__Material provided__:
· · · · ·

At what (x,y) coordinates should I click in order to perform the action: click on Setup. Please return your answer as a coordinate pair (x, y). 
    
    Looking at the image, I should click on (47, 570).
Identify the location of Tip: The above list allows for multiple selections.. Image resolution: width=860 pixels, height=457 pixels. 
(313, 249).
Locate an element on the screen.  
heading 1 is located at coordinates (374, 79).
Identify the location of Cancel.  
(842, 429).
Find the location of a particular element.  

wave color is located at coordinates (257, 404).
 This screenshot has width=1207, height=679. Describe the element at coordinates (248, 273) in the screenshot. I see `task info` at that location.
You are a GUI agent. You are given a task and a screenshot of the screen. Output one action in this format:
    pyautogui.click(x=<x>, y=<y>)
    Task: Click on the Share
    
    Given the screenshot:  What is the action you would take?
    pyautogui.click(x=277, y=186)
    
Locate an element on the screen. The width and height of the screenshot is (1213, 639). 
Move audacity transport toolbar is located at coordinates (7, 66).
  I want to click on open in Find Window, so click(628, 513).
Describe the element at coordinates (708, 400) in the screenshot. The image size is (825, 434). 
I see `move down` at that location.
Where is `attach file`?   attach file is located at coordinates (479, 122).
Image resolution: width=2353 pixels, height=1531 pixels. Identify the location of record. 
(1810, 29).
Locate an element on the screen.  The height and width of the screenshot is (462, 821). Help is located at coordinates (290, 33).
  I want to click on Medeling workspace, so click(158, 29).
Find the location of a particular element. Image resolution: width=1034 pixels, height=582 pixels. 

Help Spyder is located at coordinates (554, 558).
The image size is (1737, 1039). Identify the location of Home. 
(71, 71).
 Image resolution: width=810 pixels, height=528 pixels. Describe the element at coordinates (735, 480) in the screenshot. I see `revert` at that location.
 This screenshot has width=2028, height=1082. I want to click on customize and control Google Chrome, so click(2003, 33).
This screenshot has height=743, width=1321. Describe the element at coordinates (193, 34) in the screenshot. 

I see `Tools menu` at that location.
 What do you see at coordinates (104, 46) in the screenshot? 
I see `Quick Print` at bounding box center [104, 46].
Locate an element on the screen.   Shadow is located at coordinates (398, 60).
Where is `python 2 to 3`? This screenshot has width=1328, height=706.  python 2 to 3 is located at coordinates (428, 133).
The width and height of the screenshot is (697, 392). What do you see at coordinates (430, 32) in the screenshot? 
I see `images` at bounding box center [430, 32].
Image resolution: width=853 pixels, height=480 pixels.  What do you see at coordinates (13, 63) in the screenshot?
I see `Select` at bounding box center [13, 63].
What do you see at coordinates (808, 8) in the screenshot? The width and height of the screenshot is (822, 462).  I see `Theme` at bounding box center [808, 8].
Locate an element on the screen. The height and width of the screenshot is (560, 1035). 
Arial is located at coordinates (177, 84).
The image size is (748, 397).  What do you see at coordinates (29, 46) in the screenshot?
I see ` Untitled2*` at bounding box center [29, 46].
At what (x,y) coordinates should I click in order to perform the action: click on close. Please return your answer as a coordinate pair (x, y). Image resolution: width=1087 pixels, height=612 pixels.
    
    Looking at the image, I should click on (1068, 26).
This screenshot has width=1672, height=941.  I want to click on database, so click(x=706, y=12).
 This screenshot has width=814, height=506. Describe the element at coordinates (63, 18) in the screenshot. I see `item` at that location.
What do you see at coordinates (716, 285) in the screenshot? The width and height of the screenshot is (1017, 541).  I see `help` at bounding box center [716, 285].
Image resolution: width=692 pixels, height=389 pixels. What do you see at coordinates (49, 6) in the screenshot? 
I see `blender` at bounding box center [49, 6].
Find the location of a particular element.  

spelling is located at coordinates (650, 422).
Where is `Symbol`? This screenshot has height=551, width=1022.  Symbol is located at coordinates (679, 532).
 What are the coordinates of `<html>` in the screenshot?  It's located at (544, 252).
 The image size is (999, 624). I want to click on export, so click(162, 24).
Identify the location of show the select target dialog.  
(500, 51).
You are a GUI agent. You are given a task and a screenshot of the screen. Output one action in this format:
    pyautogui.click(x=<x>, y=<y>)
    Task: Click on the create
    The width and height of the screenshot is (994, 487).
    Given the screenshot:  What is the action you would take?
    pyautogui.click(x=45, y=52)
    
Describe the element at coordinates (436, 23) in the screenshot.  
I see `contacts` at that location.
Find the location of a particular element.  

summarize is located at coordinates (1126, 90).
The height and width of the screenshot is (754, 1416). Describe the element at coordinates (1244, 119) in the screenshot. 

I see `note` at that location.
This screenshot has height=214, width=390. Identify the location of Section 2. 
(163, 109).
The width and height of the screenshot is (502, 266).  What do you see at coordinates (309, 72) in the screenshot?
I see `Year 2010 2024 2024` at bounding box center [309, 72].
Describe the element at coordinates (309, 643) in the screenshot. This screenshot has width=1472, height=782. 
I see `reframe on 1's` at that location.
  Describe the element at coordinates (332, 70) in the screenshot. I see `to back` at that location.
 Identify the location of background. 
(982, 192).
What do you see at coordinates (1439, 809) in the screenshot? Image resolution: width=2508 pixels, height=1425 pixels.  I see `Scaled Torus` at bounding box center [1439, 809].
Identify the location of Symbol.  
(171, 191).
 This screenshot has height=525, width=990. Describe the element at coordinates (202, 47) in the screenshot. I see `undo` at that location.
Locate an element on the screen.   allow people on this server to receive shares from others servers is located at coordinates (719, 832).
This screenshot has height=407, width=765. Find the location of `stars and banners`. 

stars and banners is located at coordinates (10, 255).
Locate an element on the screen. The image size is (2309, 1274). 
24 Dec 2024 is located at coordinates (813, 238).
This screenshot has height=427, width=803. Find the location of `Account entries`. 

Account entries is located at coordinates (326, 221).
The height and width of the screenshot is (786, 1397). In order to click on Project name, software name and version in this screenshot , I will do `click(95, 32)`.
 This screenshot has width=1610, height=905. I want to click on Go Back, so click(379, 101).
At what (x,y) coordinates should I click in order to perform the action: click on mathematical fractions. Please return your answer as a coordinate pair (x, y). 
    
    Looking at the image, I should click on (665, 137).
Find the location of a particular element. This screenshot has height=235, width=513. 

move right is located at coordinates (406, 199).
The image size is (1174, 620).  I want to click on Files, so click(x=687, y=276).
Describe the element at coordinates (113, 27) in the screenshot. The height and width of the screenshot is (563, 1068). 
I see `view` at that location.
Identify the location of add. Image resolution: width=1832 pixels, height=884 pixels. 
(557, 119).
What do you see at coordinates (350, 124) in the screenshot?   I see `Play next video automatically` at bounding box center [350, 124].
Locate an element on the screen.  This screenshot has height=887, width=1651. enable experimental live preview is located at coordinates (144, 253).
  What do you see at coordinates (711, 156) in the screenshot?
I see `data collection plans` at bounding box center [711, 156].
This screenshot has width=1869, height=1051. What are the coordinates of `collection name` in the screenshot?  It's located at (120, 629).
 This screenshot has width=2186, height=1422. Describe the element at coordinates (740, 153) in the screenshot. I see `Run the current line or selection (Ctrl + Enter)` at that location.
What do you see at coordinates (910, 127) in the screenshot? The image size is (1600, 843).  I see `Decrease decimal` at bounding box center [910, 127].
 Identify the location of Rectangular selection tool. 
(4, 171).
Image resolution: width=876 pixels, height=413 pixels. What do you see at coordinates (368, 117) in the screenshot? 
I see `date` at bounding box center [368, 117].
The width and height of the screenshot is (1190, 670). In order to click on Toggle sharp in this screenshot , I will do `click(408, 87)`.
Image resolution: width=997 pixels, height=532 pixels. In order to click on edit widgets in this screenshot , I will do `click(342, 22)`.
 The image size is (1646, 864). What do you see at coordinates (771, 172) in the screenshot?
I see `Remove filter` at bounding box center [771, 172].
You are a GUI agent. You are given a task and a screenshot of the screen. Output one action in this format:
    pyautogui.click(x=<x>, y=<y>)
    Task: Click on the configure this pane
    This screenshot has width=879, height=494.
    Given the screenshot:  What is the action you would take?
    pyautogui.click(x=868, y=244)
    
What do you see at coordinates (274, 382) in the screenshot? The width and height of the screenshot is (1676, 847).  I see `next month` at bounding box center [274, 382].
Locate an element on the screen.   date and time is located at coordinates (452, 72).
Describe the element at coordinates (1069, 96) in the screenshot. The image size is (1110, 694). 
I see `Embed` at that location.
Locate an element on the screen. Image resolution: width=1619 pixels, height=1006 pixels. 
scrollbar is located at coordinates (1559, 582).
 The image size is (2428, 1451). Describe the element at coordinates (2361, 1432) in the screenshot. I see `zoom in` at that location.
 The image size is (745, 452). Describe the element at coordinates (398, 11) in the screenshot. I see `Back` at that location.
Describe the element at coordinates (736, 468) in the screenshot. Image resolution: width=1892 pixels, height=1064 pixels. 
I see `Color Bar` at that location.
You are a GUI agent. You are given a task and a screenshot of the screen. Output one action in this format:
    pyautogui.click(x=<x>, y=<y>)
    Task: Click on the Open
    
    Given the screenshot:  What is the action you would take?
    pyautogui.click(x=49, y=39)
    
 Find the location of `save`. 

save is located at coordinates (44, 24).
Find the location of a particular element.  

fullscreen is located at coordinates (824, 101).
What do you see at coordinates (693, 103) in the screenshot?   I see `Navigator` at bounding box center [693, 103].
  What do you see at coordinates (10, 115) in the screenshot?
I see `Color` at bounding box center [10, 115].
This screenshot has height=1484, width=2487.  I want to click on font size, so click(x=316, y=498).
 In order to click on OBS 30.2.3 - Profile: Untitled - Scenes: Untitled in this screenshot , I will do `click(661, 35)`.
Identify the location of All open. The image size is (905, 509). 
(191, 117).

· · · · ·

__Objective__:
Lay out the rows starting at the line containing "The height and width of the screenshot is (786, 1397)." and ending at the line containing "center [711, 156]." as a JSON list of strings, one string per line, with blank lines omitted.

__Exercise output__:
[
  "The height and width of the screenshot is (786, 1397). In order to click on Project name, software name and version in this screenshot , I will do `click(95, 32)`.",
  " This screenshot has width=1610, height=905. I want to click on Go Back, so click(379, 101).",
  "At what (x,y) coordinates should I click in order to perform the action: click on mathematical fractions. Please return your answer as a coordinate pair (x, y). ",
  "    Looking at the image, I should click on (665, 137).",
  "Find the location of a particular element. This screenshot has height=235, width=513. ",
  "move right is located at coordinates (406, 199).",
  "The image size is (1174, 620).  I want to click on Files, so click(x=687, y=276).",
  "Describe the element at coordinates (113, 27) in the screenshot. The height and width of the screenshot is (563, 1068). ",
  "I see `view` at that location.",
  "Identify the location of add. Image resolution: width=1832 pixels, height=884 pixels. ",
  "(557, 119).",
  "What do you see at coordinates (350, 124) in the screenshot?   I see `Play next video automatically` at bounding box center [350, 124].",
  "Locate an element on the screen.  This screenshot has height=887, width=1651. enable experimental live preview is located at coordinates (144, 253).",
  "  What do you see at coordinates (711, 156) in the screenshot?",
  "I see `data collection plans` at bounding box center [711, 156]."
]